Chris Buckley, a 45-year-old Australian who has worked as a correspondent in China since 2000, was forced to fly to Hong Kong along with his partner and their 12-year-old daughter on Monday.
The Times said it applied for Buckley to be accredited to replace a correspondent who was reassigned, but the authorities did not act before December 31, despite numerous requests.
Buckley has received no official explanation on why his application has not been accepted after a delay of more than two months, the report said.
Times believe that the accreditation denial is linked to the report it carried on Wen’s family wealth.
Ahead of China’s once-a-decade leadership change last November, Times carried a news report stating that Wen’s family had accumulated USD 2.7 billion assets.
On the day that Times published the report both its English-language website and its new Chinese-language site were blocked within China, and they remain so.
“The visa troubles come amid government pressure on the foreign news media over investigations into the finances of senior Chinese leaders, a delicate subject. Corruption is widely reported in China, but top leaders are considered off limits,” the Times said in its report on Tuesday.
In a statement, the Times urged the authorities to process Buckley’s visa as quickly as possible so that he and his family could return to Beijing.
“I hope the Chinese authorities will issue him a new visa as soon as possible and allow Chris and his family to return to Beijing,” Jill Abramson, the executive editor of the Times, said in the statement.
In June, Chinese authorities blocked the English-language site of Bloomberg News after it published a detailed investigation into the family riches of China’s new top leader, Xi Jinping.
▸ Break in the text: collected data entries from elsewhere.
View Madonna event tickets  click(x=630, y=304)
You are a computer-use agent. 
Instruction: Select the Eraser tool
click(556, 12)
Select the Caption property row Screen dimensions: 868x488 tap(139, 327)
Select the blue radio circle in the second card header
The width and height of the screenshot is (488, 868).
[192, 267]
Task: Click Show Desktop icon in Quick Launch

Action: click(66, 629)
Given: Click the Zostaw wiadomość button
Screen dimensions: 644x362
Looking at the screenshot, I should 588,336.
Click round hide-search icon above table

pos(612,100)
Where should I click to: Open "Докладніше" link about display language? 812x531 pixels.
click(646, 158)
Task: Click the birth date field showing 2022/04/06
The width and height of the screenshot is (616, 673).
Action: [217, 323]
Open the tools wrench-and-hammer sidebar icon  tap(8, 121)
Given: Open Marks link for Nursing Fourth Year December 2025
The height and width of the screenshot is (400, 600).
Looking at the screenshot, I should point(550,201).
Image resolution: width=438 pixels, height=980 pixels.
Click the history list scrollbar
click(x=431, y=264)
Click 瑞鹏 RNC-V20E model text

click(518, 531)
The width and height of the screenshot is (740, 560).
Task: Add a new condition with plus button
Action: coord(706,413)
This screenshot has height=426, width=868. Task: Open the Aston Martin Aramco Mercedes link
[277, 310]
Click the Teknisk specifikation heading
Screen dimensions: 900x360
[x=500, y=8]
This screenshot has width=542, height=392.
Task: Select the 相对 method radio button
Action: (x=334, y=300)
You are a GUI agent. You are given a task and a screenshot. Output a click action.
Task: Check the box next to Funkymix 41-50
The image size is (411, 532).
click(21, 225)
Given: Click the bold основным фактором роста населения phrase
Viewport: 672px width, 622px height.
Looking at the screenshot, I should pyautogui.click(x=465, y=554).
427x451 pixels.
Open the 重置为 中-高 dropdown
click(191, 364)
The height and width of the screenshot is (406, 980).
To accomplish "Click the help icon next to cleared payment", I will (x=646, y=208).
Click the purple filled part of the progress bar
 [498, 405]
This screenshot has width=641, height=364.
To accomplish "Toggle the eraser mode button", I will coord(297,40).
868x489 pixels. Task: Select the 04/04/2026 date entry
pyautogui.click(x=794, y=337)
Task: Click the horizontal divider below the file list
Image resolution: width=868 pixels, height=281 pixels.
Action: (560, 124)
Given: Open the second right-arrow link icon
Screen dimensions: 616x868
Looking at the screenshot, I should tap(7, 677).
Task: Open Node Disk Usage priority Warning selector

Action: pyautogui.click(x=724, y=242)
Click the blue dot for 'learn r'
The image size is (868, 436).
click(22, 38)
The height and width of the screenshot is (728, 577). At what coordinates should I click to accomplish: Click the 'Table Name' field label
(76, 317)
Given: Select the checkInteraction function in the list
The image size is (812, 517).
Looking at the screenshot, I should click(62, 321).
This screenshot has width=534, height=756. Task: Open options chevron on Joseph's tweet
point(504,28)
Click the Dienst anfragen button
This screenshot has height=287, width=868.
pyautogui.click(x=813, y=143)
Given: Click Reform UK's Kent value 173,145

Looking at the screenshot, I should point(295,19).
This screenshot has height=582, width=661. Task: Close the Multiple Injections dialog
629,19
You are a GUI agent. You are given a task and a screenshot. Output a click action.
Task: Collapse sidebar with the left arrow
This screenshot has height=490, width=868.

Also this year in May, Al-Jazeera, the Qatar based news service, was forced to close its English-language bureau in Beijing after China decided not to renew the press credentials and visa for its reporter Melissa Chan.
Although the Chinese foreign ministry declined from saying why the reporter had been expelled, it is widely believed that Chinese officials were not happy with a documentary on labour camps in China that Al Jazeera had aired.
The Foreign Correspondents’ Club of China then issued a statement strongly criticising Beijing for its censorship and intimidation of foreign correspondents.
“This is the most extreme example of a recent pattern of using journalist visas in an attempt to censor and intimidate foreign correspondents in China,” FCCC had said.